The New England Classic
Conte Skate Turns Into The 78th Annual Hunger Games

Conte Skate Turns Into The 78th Annual Hunger Games

Uncategorized February 27, 2024 The New England Classic

CONTE FORUM — Last night, Boston College packed Conte once more. This time, however, it wasn’t Will Smith on the ice, no sir, it... Conte Skate Turns Into The 78th Annual Hunger Games

CONTE FORUM — Last night, Boston College packed Conte once more. This time, however, it wasn’t Will Smith on the ice, no sir, it was the normal, worthless students. Conte Skate was back!

But something was wrong – the Nut was packed and it became apparent that there simply wouldn’t be enough ice for everyone. Watching from the Capital of administration, Father Leahy looked down upon the commoners. He knew what must be done. He called his head Gamemaker aka the most fun, most efficient, and most well-respected organization on campus: CAB. 

It was reported that within an instant, Conte was transformed into an Arctic arena like an icy version of Duchesne East.

“Welcome to the first annual Skunger Games!” came over the arena speakers, said eyewitnesses.

“Skunger Games? What the hell kind of name is the Skunger Games?” said Firsto Dye (CSON ’27), a Kosta freshman eager to impress her friends with her amateur figure skating ability. She was nervous, but excited to use her minor in Bowhunting. Firsto was found dead after attempting a pirouette as soon as the games started. 

Weapons of the dead littered the ground. Bent plastic knives scattered the floor, unable to pierce the flesh of literally anything. Long Island CSOMers formed an alliance, vowing to wipe out any and all students with less than 400 LinkedIn Connections. 

The audience watched in awe and horror. Dressed in Vuori and Lulu, New Jersey Moms sent gifts to their babies, urging them to fight on. The luckiest contestants received Rat Bagels, while the less fortunate individuals were sent extremely close photos of Bill O’Brien’s chin – a glimpse of what they were fighting for.

The Skunger Games raged on through the night. Cannons were fired, the ice turned red, and the competition finally carved out the final two contestants.

“HELL YES. THIS IS WHAT I WAS BORN FOR,” said Matt Sivprik (CSOM ‘24). “I’ve always said that no one who wasn’t recruited AT LEAST D2 doesn’t deserve to even TOUCH Conte ice. Plus, I’ve always wanted to stab someone with my skate.” 

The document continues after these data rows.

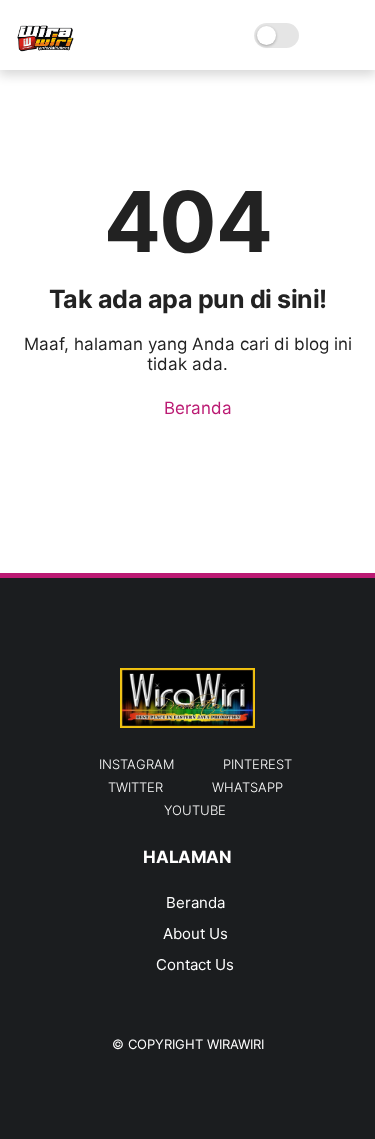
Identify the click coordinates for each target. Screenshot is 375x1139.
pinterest (257, 764)
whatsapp (247, 787)
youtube (195, 810)
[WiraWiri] (45, 46)
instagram (136, 764)
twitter (135, 787)
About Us (195, 933)
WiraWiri (235, 1044)
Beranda (195, 408)
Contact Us (195, 964)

The other finalist was Tommy Castellanos (LSOE ’26), of course. Instead of anyone attacking him, they simply bowed down. When asked why he came to Conte Skate, Castellanos said, “I wanted to support my many friends in CAB! Love those guys, they do a really great job.” 

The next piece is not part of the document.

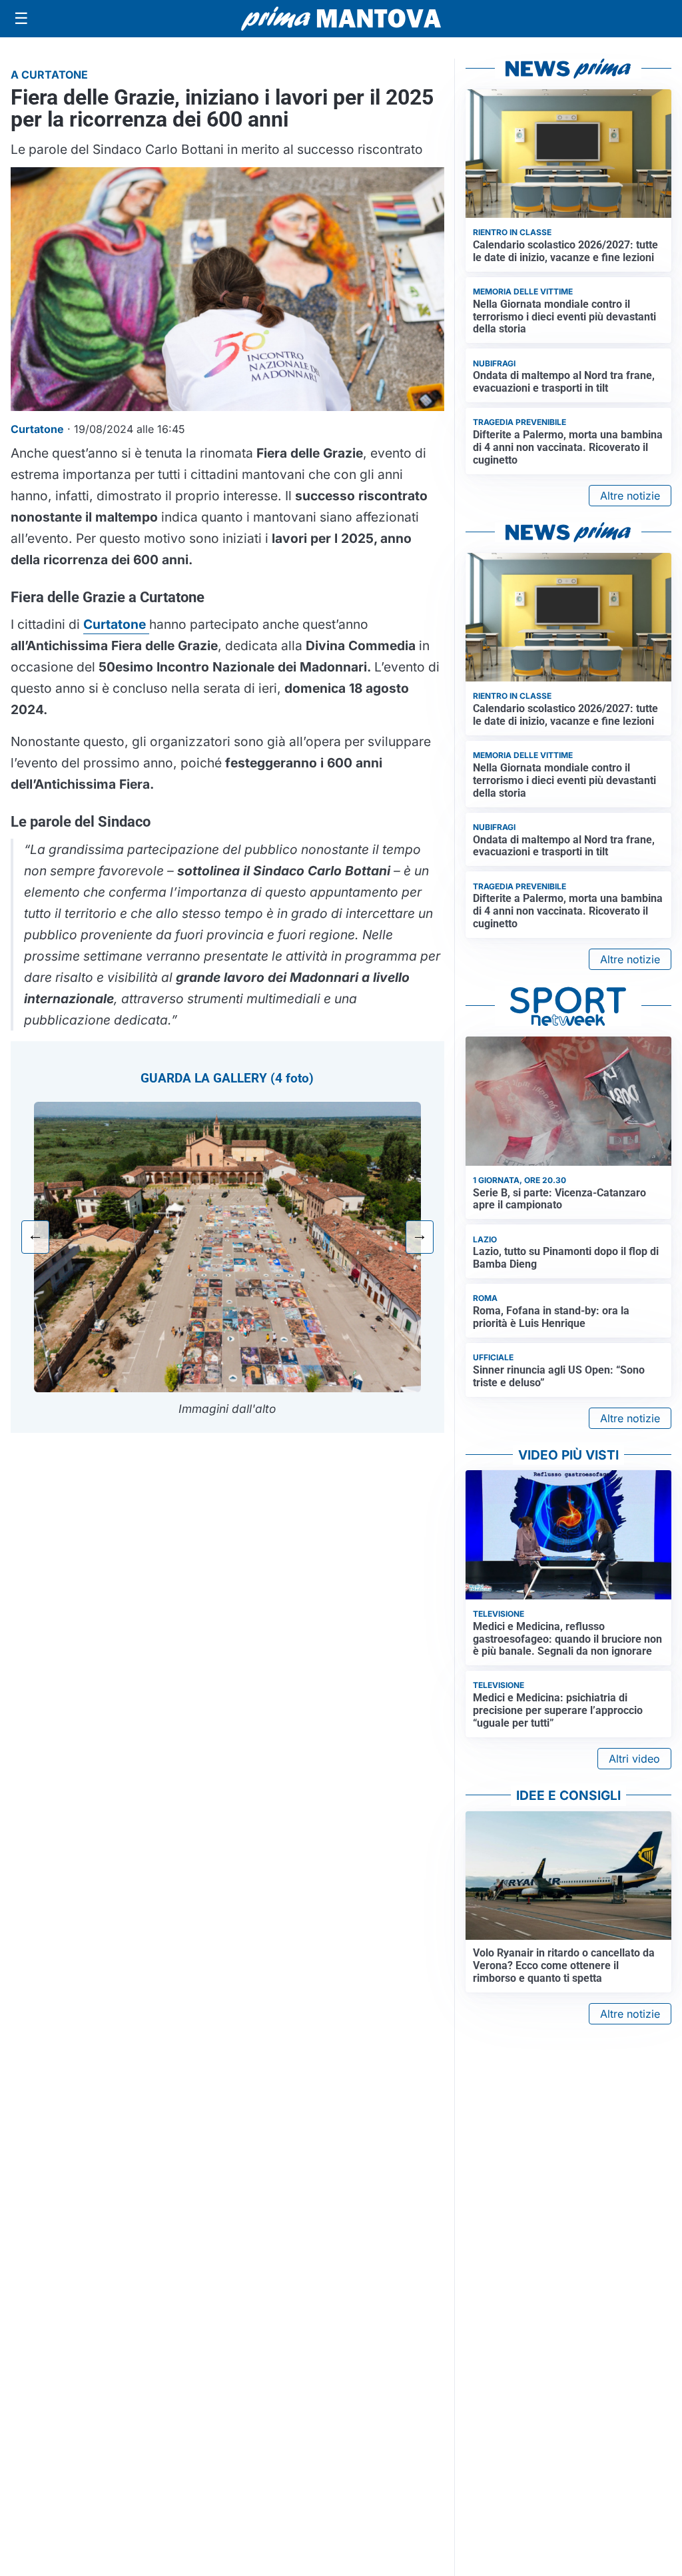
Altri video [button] (634, 1758)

“Tommy, my petit prince, I’ll never let you lose!” said Sivprik. “But there is no way I’m not skating tonight. Why don’t we just do the same thing as they did in that movie?” Sivprik pulled out a raw piece of Roasted Statler from his pocket. 

“My NIL deal says I’m not allowed to die, so how about you skate on one half, and I skate on the other?” said Tommy. Sivprik agreed. The carnage was over, and Chestnut Hill lay quiet once again. 

But allegedly Sivprik got hungry. He was found dead on the ice 15 minutes later.